● **Work request 1**:
Answer these questions using the ComfyUI LM Studio nodes text, putting each answer on its own line with the same letter:
(a) Which node has optional streaming output?
(b) What does debug mode provide?
(c) What directory name does the clone command give the repository?
● **Work request 2**: Echo the stretch of the ComfyUI LM Studio nodes text from "Control over generation" through "and reproducible seeds.", copying it word for word.

Control over generation parameters like max_tokens, temperature, and seed.

Optional streaming output for the Text Generation node.

Debug mode for detailed console logging.

Automatic connection to the LM Studio server (no need to specify IP/Port in nodes).

Random List Picker utility node for injecting randomness into prompts — supports weighted items, templates, multi-pick, shuffle, case control, exclusions, and reproducible seeds.

Installation

Navigate to your ComfyUI custom_nodes directory.

Clone this repository:

“`bash

cd /path/to/ComfyUI/custom_nodes

git clone https://github.com/mattjohnpowell/comfyui-lmstudio-nodes.git ComfyExpo-LMStudioNodes

# Using ‘ComfyExpo-LMStudioNodes’ as the directory name to avoid potential conflicts

“`

Install Dependencies: Ensure the lmstudio package is installed in ComfyUI’s Python environment:

“`bash

# Activate your ComfyUI Python environment (if using venv, conda, etc.) first!

● **Record extracts**:

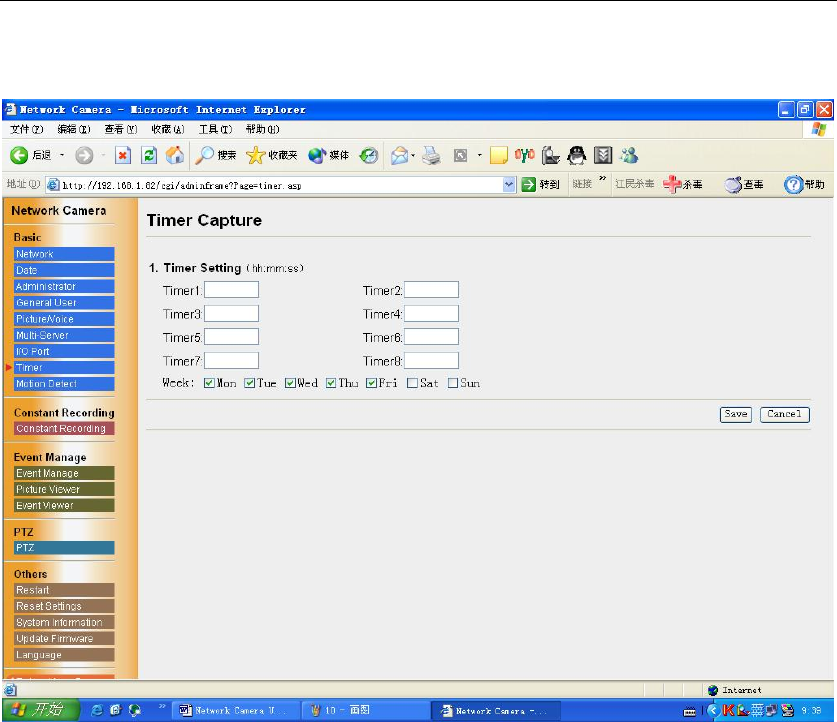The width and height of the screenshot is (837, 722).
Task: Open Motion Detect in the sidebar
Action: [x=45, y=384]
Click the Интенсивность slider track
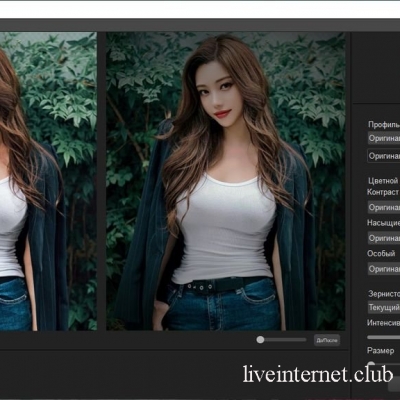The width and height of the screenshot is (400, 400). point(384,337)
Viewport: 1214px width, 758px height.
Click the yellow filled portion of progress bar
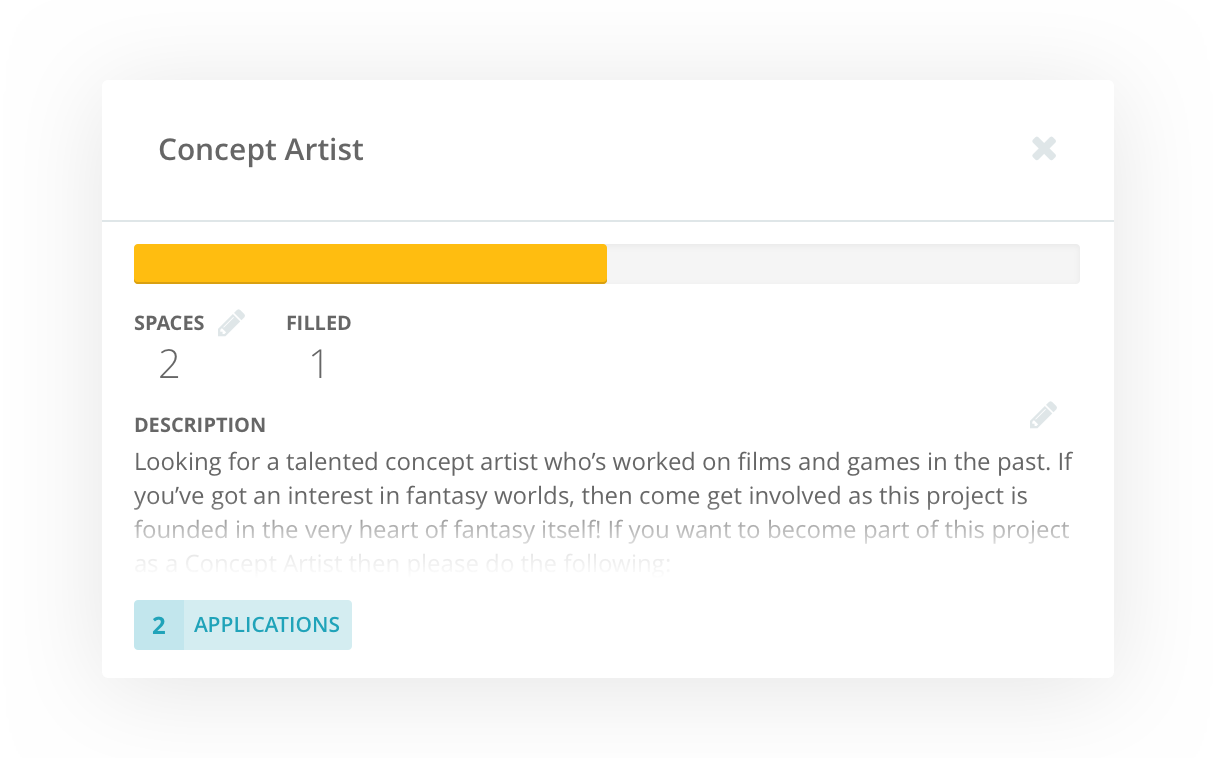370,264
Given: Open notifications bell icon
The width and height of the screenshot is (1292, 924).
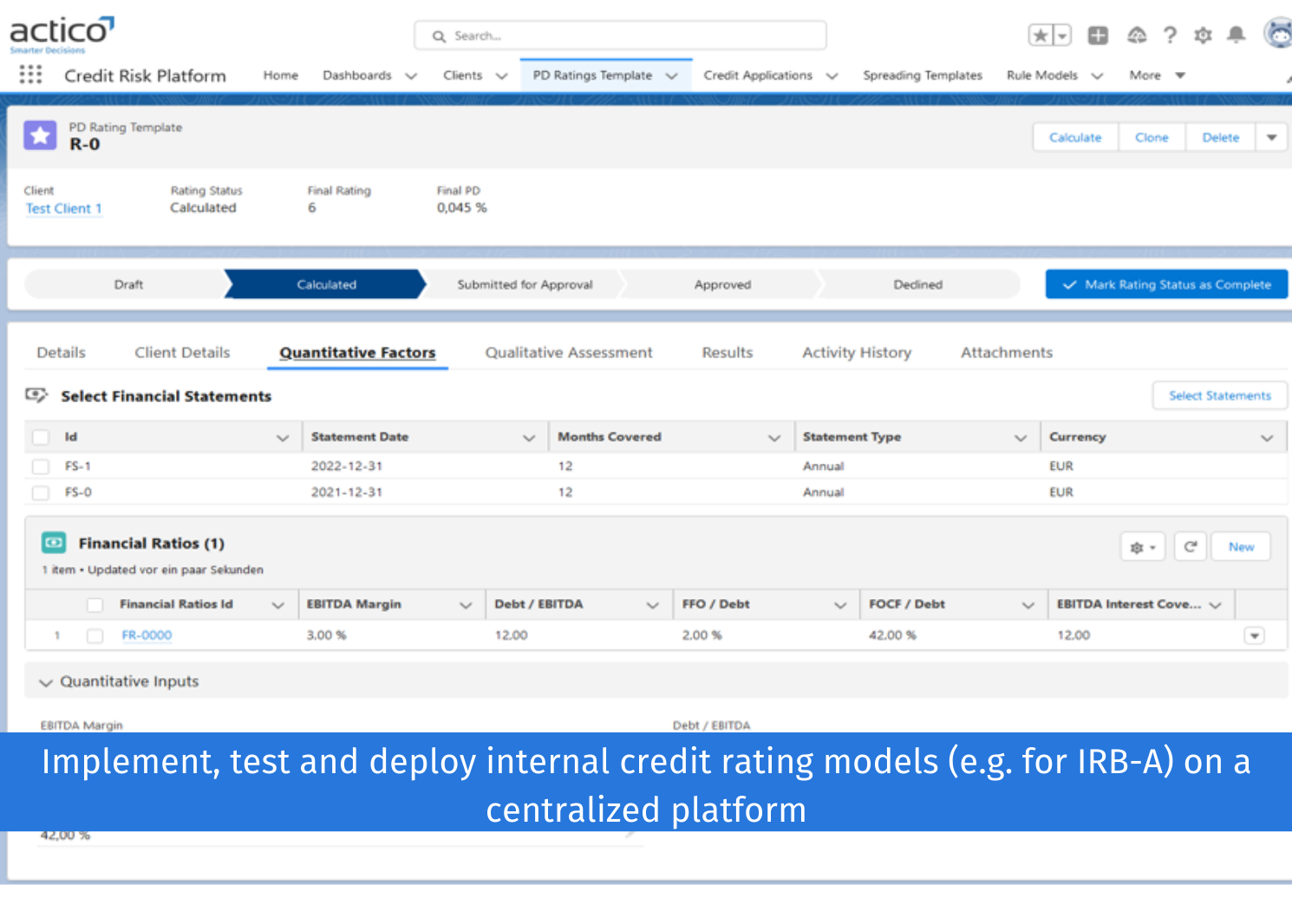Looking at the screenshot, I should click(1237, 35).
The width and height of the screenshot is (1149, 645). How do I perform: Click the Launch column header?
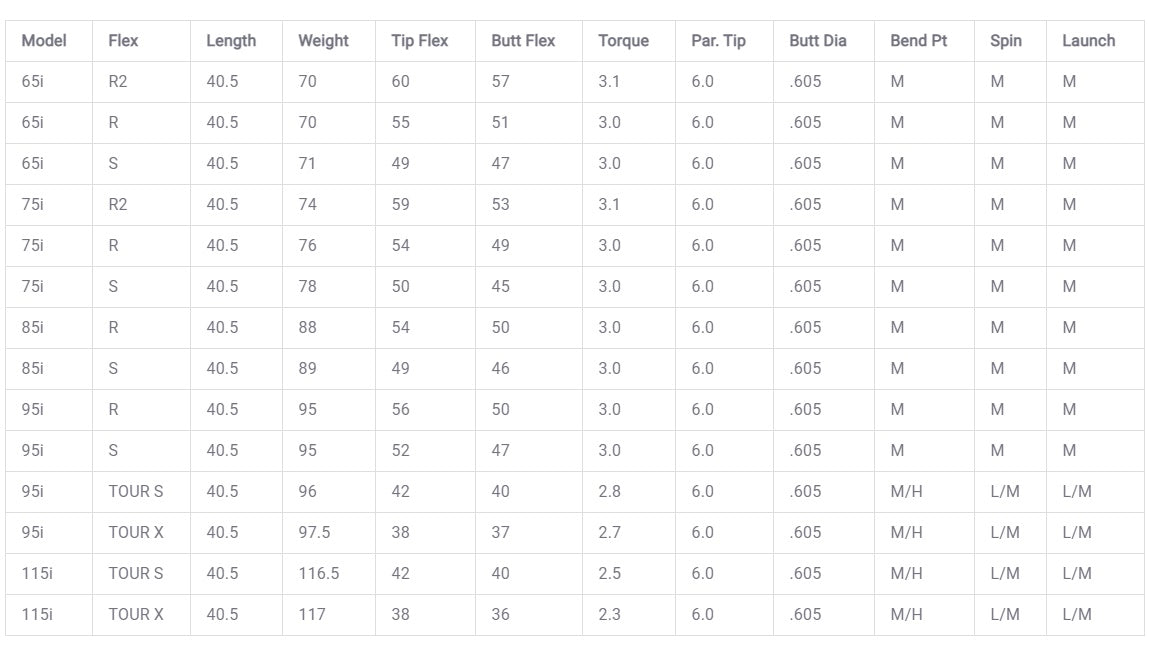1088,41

● **Exercise response 1**:
(a) The Text Generation node.
(b) Detailed console logging.
(c) ComfyExpo-LMStudioNodes

● **Exercise response 2**:
Control over generation parameters like max_tokens, temperature, and seed.

Optional streaming output for the Text Generation node.

Debug mode for detailed console logging.

Automatic connection to the LM Studio server (no need to specify IP/Port in nodes).

Random List Picker utility node for injecting randomness into prompts — supports weighted items, templates, multi-pick, shuffle, case control, exclusions, and reproducible seeds.